── Exercise passage
For example, if you tighten signup rules and start rejecting risky domains, you still need to watch the sending side: authentication failures, spoofing attempts, domain reputation, and blocklist (blacklist) appearances. Suped's blocklist monitoring keeps that operational view tied to your real domains instead of a one-off spreadsheet.

Blocklist monitoring page showing domain and IP checks across blocklists with importance and status
The practical workflow is simple: use disposable-domain lists for account risk, use Suped to keep authentication and reputation visible, and connect the two only where policy changes affect real mail delivery.
Implementation pattern
The pattern I like is a local decision table with a clear action for each domain. Do not put every public-list entry straight into a production block rule. Import it, validate it, give it a status, then publish only reviewed decisions to the signup path.
Candidate domain decision recordyaml
source: public_disposable_feed domain: mailinator.com status: review signals: - list_match - mx_present - provider_page_seen action: step_up_verification review_after_days: 30
That record format gives you an audit trail. When a customer complains, you can see whether the decision came from a public feed, your own abuse data, or a manual review. When a domain changes ownership, you can remove it without guessing why it was there.
Signal strength for a domain match
A list match is useful, but operational evidence should carry more weight.
List match
30 scoreActive MX
45 scoreProvider evidence
70 scoreAbuse history
90 scoreThe best enforcement path depends on the account value and abuse pattern. A paid enterprise signup should get a manual review path. A free trial hit by repeated throwaway addresses can get step-up verification or rejection. A newsletter form can accept the address and suppress later if mail bounces or engagement stays zero.
────
── The data
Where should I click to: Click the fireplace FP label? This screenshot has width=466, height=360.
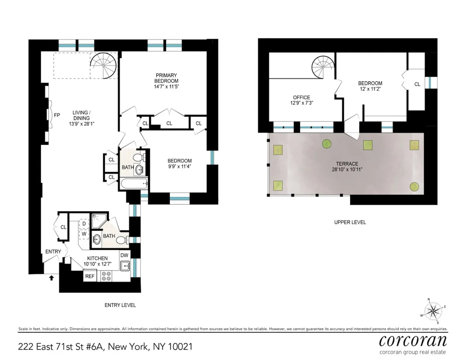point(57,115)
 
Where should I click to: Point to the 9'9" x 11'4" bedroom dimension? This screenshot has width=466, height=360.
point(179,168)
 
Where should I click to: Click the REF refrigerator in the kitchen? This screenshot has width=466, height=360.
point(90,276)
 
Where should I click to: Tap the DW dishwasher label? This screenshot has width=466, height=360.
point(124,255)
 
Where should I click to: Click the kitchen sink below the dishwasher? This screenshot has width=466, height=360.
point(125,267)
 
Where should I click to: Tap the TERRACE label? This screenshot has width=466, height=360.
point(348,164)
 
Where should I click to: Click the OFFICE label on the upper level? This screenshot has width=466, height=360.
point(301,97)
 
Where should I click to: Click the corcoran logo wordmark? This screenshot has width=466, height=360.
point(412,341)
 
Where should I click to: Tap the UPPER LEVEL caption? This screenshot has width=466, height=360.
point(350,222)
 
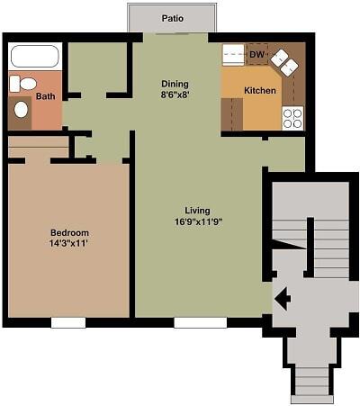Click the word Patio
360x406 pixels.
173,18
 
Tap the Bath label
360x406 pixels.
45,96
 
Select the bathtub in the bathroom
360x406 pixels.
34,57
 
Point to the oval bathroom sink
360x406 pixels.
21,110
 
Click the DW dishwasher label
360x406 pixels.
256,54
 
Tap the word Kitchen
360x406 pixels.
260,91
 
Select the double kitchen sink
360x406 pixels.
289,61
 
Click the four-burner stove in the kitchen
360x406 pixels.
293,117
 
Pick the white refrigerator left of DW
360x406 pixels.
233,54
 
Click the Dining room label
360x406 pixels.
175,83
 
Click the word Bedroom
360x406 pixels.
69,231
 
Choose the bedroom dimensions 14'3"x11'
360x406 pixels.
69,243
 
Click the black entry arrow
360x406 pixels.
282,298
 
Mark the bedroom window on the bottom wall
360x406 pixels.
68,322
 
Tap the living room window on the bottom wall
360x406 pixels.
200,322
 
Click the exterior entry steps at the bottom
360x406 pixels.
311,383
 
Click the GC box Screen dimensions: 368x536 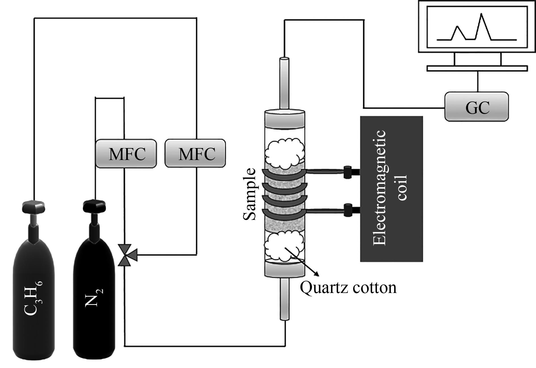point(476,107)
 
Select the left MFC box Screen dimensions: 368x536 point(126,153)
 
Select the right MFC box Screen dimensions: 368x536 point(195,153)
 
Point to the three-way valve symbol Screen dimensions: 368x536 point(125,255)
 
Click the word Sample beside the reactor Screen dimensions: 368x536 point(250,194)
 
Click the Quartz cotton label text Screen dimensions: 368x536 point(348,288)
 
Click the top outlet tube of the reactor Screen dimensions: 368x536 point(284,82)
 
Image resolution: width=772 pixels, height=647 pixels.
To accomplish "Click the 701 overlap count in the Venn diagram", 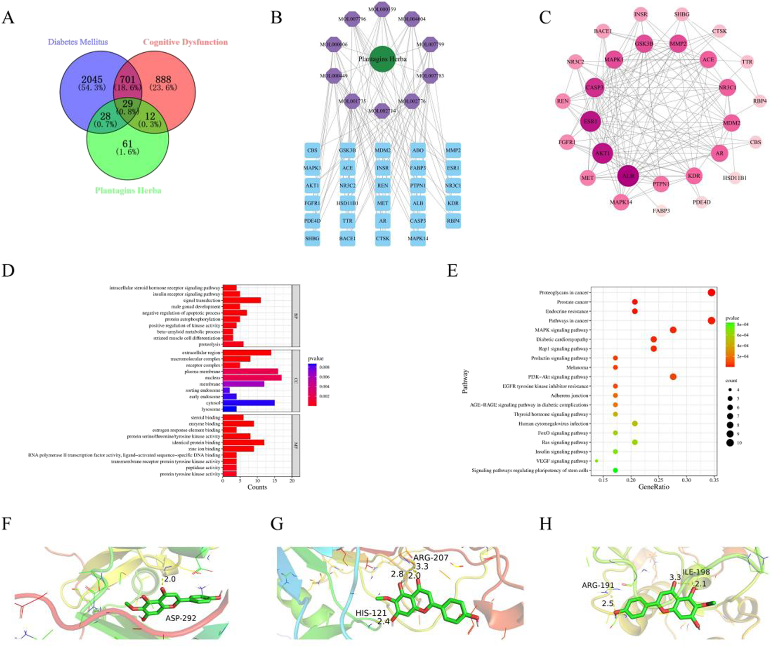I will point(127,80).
────
## Parts of the exercise
a – In the passage on disposable-domain screening, how would you translate "A list match is useful, but operational evidence should carry more weight." into Spanish?
b – According to the passage on disposable-domain screening, what kind of signup should get a manual review path?
c – Can you reproduce the passage on disposable-domain screening between "Candidate domain decision" and "it was there.", inclusive?

## Answers for the exercise
a – Una coincidencia en una lista es útil, pero la evidencia operativa debería tener más peso.

b – A paid enterprise signup.

c –
Candidate domain decision recordyaml
source: public_disposable_feed domain: mailinator.com status: review signals: - list_match - mx_present - provider_page_seen action: step_up_verification review_after_days: 30
That record format gives you an audit trail. When a customer complains, you can see whether the decision came from a public feed, your own abuse data, or a manual review. When a domain changes ownership, you can remove it without guessing why it was there.